SET EXERCISE → Convert the stretch of the listing that begins with the line containing "is (692, 692)." and ends with the line containing "point(57,102)" into a JSON list of strings, one string per line, skipping any blank lines.
═════ RECORDS PROVIDED ═════
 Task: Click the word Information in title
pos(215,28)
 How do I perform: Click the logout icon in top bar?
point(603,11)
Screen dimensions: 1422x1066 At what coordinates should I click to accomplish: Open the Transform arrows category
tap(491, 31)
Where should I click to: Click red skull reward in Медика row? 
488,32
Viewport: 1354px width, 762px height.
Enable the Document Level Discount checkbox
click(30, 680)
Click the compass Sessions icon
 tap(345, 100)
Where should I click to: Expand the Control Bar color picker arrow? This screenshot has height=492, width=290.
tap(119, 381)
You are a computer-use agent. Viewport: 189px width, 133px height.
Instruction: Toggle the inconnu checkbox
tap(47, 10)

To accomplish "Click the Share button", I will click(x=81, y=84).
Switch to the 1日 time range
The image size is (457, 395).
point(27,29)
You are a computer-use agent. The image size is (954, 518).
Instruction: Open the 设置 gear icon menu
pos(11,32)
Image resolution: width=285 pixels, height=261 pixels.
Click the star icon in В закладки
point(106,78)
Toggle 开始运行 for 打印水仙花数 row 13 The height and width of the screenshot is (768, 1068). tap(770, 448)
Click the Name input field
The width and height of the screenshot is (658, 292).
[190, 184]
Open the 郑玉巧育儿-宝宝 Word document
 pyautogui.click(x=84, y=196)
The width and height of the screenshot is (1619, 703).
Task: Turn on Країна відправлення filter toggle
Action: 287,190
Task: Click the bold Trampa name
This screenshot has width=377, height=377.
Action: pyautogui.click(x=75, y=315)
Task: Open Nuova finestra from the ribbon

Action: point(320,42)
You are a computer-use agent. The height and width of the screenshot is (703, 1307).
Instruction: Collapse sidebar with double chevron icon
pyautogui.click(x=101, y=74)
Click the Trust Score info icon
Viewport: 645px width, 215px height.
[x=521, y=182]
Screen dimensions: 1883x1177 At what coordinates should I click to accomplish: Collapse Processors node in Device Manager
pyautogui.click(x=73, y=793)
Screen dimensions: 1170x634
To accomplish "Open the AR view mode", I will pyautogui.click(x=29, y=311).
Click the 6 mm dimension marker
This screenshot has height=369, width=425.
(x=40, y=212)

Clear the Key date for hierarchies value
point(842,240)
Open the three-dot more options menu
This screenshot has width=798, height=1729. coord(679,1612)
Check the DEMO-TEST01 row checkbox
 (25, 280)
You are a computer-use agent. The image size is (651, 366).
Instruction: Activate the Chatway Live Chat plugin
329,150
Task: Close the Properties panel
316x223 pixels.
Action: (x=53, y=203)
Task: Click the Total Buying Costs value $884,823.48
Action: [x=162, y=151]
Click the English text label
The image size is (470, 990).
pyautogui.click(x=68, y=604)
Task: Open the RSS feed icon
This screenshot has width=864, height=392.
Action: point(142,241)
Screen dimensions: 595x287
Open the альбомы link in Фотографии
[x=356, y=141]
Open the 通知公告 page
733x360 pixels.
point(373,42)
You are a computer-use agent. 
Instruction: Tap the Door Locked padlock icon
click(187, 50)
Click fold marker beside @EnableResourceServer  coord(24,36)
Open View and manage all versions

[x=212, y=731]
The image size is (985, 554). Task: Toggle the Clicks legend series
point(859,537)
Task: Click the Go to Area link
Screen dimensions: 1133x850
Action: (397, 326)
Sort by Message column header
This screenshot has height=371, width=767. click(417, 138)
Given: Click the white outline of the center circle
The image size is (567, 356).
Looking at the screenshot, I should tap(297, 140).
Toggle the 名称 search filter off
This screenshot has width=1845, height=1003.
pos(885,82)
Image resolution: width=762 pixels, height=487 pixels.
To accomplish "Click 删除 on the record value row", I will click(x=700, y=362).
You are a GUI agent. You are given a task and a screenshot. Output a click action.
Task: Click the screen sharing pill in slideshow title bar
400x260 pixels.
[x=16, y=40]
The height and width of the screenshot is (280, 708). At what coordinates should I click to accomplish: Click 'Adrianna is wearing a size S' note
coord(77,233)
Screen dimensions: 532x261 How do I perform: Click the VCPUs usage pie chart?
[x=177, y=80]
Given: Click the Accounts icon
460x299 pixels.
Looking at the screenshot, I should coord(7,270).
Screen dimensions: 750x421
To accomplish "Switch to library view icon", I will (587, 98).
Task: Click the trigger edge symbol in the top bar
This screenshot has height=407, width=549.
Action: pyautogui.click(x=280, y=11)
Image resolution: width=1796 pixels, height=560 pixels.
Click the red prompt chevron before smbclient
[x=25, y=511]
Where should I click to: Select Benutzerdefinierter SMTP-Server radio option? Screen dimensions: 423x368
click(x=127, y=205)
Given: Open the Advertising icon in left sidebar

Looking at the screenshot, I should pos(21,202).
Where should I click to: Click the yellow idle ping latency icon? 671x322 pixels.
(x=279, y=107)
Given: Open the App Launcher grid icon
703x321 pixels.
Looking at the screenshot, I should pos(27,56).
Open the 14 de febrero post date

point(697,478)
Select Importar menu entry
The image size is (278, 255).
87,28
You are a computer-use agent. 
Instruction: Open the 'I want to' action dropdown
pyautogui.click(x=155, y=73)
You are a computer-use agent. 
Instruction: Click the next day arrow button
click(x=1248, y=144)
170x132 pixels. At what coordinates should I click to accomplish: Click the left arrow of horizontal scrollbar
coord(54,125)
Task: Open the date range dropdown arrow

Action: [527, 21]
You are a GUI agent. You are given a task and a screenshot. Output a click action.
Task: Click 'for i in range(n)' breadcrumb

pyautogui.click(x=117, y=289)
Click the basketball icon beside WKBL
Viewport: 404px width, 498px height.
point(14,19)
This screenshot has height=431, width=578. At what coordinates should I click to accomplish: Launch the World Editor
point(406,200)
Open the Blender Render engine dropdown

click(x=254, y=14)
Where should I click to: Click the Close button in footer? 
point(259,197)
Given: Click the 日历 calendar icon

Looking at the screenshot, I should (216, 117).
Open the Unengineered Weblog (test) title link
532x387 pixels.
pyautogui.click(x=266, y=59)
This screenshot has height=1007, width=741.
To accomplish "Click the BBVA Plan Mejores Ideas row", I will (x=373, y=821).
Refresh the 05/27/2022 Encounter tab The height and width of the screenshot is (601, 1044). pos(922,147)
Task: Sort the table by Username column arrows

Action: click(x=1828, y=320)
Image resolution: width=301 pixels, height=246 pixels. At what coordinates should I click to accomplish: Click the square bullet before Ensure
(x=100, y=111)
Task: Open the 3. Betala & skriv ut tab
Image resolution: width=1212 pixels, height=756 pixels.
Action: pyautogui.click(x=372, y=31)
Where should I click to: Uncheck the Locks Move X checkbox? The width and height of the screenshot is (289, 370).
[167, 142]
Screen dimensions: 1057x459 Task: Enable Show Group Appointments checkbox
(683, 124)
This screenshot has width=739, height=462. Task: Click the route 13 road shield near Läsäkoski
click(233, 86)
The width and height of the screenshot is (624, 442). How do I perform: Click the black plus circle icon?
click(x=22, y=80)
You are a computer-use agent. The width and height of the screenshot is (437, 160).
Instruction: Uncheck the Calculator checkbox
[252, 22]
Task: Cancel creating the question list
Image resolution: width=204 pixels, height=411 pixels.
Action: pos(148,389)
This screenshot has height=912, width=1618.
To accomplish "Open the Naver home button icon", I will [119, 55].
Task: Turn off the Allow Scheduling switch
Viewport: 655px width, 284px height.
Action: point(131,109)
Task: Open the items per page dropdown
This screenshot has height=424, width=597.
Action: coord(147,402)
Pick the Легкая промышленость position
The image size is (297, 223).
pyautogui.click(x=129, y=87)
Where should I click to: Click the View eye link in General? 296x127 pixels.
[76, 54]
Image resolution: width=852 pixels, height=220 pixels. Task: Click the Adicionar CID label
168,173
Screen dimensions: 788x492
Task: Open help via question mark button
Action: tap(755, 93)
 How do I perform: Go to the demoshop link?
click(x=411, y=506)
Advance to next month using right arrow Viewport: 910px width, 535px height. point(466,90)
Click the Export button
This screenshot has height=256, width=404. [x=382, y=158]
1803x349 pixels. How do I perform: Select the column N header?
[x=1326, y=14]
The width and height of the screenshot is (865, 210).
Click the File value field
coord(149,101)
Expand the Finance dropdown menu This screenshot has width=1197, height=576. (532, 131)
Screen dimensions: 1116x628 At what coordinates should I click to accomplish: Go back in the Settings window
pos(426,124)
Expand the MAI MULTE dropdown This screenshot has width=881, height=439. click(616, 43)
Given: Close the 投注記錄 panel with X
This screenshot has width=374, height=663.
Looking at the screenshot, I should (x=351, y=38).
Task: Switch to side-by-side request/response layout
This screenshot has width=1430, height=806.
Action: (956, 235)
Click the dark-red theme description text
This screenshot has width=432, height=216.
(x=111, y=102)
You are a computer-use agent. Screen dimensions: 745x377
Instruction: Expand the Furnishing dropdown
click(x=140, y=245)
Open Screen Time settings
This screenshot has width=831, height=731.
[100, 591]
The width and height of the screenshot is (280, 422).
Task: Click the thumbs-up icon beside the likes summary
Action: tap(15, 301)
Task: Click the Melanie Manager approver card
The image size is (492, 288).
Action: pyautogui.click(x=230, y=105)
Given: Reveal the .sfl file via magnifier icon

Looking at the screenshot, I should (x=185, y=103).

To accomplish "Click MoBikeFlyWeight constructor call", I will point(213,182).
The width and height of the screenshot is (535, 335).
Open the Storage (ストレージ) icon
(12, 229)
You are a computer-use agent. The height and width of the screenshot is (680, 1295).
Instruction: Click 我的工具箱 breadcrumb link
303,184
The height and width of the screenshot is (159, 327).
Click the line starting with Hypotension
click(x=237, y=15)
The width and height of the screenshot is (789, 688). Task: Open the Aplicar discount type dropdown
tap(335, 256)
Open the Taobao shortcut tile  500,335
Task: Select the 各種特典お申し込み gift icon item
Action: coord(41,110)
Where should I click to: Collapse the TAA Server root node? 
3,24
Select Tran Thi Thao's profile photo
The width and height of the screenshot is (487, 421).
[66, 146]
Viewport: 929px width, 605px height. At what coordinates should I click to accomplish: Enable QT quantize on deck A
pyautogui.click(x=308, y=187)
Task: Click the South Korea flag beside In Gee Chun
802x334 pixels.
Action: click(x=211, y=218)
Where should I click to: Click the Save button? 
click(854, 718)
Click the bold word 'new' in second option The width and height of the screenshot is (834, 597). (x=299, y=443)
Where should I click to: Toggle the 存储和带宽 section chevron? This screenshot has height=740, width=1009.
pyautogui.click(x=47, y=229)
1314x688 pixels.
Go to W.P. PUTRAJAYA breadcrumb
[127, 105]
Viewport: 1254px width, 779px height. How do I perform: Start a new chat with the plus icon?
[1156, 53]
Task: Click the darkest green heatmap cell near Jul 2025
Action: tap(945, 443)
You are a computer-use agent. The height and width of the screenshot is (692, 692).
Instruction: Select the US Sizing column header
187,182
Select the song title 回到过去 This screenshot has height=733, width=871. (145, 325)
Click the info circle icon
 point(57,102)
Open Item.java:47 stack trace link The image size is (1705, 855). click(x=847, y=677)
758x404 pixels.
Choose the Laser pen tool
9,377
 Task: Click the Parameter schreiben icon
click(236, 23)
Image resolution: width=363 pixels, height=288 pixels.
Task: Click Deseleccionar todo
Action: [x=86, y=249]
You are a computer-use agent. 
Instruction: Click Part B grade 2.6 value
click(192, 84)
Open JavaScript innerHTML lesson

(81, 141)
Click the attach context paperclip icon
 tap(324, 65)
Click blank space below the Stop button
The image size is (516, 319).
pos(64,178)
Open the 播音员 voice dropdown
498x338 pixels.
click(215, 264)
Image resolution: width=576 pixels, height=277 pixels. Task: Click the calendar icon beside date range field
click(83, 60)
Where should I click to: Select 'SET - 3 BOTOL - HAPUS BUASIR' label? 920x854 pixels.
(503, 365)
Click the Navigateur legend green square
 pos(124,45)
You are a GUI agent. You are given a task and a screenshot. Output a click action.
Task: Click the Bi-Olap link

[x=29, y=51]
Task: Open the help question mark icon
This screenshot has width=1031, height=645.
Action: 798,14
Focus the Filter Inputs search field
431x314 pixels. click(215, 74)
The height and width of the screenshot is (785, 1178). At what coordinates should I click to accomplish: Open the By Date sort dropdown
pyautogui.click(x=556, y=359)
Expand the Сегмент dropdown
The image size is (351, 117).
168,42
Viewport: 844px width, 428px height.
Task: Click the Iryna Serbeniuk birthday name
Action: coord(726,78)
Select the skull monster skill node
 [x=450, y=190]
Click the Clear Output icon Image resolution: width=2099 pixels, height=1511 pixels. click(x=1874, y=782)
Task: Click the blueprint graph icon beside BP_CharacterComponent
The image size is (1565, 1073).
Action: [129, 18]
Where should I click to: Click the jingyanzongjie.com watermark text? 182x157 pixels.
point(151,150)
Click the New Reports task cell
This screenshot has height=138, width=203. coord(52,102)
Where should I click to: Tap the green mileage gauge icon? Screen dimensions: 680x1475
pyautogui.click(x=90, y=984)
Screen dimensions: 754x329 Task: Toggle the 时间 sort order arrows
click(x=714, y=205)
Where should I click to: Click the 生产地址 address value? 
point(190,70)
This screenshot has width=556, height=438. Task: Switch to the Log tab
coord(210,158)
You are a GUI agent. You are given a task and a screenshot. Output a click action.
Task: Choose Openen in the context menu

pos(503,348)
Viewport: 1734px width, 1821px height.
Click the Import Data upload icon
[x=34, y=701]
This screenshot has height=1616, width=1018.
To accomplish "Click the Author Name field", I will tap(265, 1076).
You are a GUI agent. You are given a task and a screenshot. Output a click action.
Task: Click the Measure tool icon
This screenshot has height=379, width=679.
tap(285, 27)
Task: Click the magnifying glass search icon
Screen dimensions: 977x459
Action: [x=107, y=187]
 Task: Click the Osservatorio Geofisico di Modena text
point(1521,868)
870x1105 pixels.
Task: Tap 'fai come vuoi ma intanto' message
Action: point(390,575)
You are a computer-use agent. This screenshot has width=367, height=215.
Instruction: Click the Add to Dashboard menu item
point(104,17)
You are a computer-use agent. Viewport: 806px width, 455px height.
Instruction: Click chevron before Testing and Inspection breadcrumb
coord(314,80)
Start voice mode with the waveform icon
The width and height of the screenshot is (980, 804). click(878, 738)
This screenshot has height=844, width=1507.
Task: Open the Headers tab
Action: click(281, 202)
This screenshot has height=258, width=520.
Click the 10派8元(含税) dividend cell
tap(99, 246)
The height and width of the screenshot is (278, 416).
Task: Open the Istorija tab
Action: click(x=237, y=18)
═════
FULL ANSWER →
[
  "You are a computer-use agent. The height and width of the screenshot is (692, 692).",
  "Instruction: Select the US Sizing column header",
  "187,182",
  "Select the song title 回到过去 This screenshot has height=733, width=871. (145, 325)",
  "Click the info circle icon",
  " point(57,102)"
]